Niamh McEvoy

Personal information
- Sport: Ladies' Gaelic football
- Position: Full forward
- Born: 2 October 1990 (age 34)
- Height: 176 cm (5 ft 9 in)
- Occupation: Teacher

Club(s)
- Years: Club
- 2018–2019: St Sylvester's → DIT

Inter-county(ies)
- Years: County
- 2010–: Dublin

Inter-county titles
- All-Irelands: 4
- NFL: 1
- All Stars: 1

= Niamh McEvoy (footballer, born 1990) =

Gaelic and Australian rules footballer

Niamh McEvoy (born 2 October 1990) is a senior Dublin ladies' footballer and an Australian rules footballer with Melbourne Football Club in the AFL Women's. McEvoy was a member of the Dublin teams that won the All-Ireland Senior Ladies' Football Championship in 2010, 2017, 2018 and 2019. She was also a member of the Dublin team that won the 2018 Ladies' National Football League.

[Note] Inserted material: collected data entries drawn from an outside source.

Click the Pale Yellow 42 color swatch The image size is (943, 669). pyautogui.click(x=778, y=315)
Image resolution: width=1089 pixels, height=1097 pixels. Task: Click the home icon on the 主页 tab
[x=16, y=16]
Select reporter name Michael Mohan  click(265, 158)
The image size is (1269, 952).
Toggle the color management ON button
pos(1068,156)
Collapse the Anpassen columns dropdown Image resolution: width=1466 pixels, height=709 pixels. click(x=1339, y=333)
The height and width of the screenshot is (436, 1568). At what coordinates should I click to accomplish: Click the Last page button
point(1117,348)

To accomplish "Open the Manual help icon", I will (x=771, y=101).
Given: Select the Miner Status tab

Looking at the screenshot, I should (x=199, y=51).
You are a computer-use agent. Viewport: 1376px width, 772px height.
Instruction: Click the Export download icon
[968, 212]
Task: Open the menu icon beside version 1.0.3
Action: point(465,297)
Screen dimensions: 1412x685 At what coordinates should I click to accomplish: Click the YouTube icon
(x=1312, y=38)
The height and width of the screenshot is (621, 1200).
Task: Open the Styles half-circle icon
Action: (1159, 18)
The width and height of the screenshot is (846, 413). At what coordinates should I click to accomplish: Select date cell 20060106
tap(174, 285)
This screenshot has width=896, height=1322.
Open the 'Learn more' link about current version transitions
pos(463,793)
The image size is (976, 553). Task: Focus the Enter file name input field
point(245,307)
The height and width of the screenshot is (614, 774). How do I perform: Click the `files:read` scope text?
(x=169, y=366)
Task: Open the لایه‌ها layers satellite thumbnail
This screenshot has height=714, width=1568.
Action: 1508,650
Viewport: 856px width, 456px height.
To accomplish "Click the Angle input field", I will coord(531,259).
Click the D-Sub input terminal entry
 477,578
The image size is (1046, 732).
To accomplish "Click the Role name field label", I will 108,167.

==Early life and education==
McEvoy is from Malahide. She recalls attending the 2003 All-Ireland Senior Ladies' Football Championship final when she was 12 with her father, Dave. She attended Malahide Community School where she played ladies' Gaelic football and captained the basketball team. Between 2009 and 2012 she attended Trinity College Dublin where she qualified as a primary school teacher. Between 2018 and 2019 she completed a MSc in Business and Entrepreneurship at Dublin Institute of Technology.

==Gaelic football==
===Clubs===
At club level, McEvoy has played for St Sylvester's and DIT.

===Inter-county===
Together with Noëlle Healy, Sinéad Goldrick and Hannah Tyrrell, McEvoy was part of a generation of Dublin ladies' footballers who won All-Ireland titles at under-14, under-16 and under-18 levels before playing for the senior team. McEvoy was a member of the Dublin team that won the 2010 All-Ireland Senior Ladies' Football Championship final. She was one of two players named Niamh McEvoy who played for Dublin in the 2010 final. She came on as a second-half substitute, replacing the player sharing her name, Niamh McEvoy of Parnells. McEvoy established herself as a regular in the Dublin team during the 2010s, finishing as an All-Ireland runner-up in 2014, 2015 and 2016. She was subsequently a member of the Dublin teams that won the 2017, 2018 and 2019 All-Ireland finals. She was a member of the Dublin team that won the 2018 Ladies' National Football League. In 2019 McEvoy won her first All Star award.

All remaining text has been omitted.